- **WHAT YOU HAVE TO DO**: Replace "GUI agent" with "interface agent" everywhere in the material below, and reproduce all other text unchanged.

[Rows of pointing data]
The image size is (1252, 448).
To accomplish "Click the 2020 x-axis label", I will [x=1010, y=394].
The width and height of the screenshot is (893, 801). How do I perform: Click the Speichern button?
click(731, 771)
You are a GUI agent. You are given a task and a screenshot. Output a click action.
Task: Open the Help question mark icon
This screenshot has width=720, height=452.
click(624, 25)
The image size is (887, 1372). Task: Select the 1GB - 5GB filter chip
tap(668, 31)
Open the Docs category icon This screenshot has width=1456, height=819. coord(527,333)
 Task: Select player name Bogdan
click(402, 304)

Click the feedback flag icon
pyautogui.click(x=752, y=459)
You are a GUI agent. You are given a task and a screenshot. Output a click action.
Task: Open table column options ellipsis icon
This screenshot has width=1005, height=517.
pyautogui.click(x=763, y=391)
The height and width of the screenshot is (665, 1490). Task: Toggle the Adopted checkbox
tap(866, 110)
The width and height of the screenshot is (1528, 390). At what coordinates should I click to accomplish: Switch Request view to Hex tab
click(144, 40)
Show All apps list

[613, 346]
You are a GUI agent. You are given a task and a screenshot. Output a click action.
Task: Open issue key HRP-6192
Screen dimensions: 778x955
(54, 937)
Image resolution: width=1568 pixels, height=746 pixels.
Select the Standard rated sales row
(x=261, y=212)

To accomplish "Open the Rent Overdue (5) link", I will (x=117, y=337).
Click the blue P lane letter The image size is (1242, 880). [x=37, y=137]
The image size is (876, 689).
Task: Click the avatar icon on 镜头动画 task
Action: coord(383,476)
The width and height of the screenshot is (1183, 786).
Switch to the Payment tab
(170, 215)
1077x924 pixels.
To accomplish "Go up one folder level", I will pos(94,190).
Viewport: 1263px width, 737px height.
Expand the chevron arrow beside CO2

- **OUTPUT BELOW**:
The image size is (1252, 448).
To accomplish "Click the 2020 x-axis label", I will [x=1010, y=394].
The width and height of the screenshot is (893, 801). How do I perform: Click the Speichern button?
click(731, 771)
You are a interface agent. You are given a task and a screenshot. Output a click action.
Task: Open the Help question mark icon
This screenshot has width=720, height=452.
click(624, 25)
The image size is (887, 1372). Task: Select the 1GB - 5GB filter chip
tap(668, 31)
Open the Docs category icon This screenshot has width=1456, height=819. coord(527,333)
 Task: Select player name Bogdan
click(402, 304)

Click the feedback flag icon
pyautogui.click(x=752, y=459)
You are a interface agent. You are given a task and a screenshot. Output a click action.
Task: Open table column options ellipsis icon
This screenshot has width=1005, height=517.
pyautogui.click(x=763, y=391)
The height and width of the screenshot is (665, 1490). Task: Toggle the Adopted checkbox
tap(866, 110)
The width and height of the screenshot is (1528, 390). At what coordinates should I click to accomplish: Switch Request view to Hex tab
click(144, 40)
Show All apps list

[613, 346]
You are a interface agent. You are given a task and a screenshot. Output a click action.
Task: Open issue key HRP-6192
Screen dimensions: 778x955
(54, 937)
Image resolution: width=1568 pixels, height=746 pixels.
Select the Standard rated sales row
(x=261, y=212)

To accomplish "Open the Rent Overdue (5) link", I will (x=117, y=337).
Click the blue P lane letter The image size is (1242, 880). [x=37, y=137]
The image size is (876, 689).
Task: Click the avatar icon on 镜头动画 task
Action: coord(383,476)
The width and height of the screenshot is (1183, 786).
Switch to the Payment tab
(170, 215)
1077x924 pixels.
To accomplish "Go up one folder level", I will pos(94,190).
Viewport: 1263px width, 737px height.
Expand the chevron arrow beside CO2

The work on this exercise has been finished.